I have this exercise where I want to check my solutions:
Let $X_1 , X_2 , X_3 , \ldots$ be a sequence of i.i.d. Uniform $(0,1)$ random variables. Define the sequence $Y_n$ as $Y_n=\min(X_1,X_2,⋯,X_n)$.
Prove the following convergence results independently (i.e, do not conclude the weaker convergence modes from the stronger ones).
$$Y_n \overset{d}{\rightarrow} 0$$
My solutions:
We can write
\begin{align}
F_{Y_n}(y)&=P(Y_n\le y)
\\&=1−P(Y_n>y)
\\&=1−P(X_1>y,X_2>y,⋯,X_n>y)
\\&=1−P(X_1>y)P(X_2>y)⋯P(X_n>y)
\end{align}
(since $X_i$'s are independent)
$=1−(1−F_{X_1}(y))(1−F_{X_2}(y))⋯(1−F_{X_n}(y))=1−(1−y)^n$.
Therefore, we conclude $\lim_{n\to\infty}F_{Y_n}(y)=\left\{\begin{matrix} 0 & y \leq 0 \\ 1& y>0 \end{matrix} \right. $.
Here I cannot see the convergence in distribution since $\lim_{n\to \infty}F_{Y_n}(y)$ could also take value 1.
Where is my error?
Best Answer
Your solution is almost correct, because the equality $\mathbb P(X_1>y)=1-y$ is valid only for $y\in [0,1]$. However, the cases $y<0$ and $y>1$ are trivial.

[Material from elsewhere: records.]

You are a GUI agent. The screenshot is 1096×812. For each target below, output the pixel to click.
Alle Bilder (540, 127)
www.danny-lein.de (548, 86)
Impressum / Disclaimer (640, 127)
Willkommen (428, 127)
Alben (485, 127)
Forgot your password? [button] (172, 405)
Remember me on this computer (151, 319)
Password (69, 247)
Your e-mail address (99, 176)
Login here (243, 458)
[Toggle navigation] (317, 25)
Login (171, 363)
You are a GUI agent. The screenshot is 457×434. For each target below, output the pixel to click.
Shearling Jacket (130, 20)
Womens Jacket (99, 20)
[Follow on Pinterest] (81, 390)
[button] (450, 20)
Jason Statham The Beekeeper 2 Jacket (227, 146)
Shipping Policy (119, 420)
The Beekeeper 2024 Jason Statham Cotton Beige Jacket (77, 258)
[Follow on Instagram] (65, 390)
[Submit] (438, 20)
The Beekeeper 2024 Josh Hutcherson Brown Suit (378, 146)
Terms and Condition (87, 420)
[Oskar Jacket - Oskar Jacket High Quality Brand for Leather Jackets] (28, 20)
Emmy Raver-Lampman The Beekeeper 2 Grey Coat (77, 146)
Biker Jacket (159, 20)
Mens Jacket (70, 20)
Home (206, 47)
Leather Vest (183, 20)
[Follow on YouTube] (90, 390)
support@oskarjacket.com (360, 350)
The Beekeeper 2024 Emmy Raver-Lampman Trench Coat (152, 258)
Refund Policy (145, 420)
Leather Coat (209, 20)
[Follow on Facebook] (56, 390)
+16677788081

Let $F$ be the cumulative distribution function of the constant random variable equal to $0$ (thus, $F(t)=0$ if $t<0$ and $F(t)=1$ if $t\geqslant 0$). You showed that $F_n(y)$ converges to $F(y)$ at each continuity point of $F$, that is, for $y\neq 0$ since the only discontinuity point of $F$ is at $0$. By the way, the convergence fails for $y=0$ as you noticed.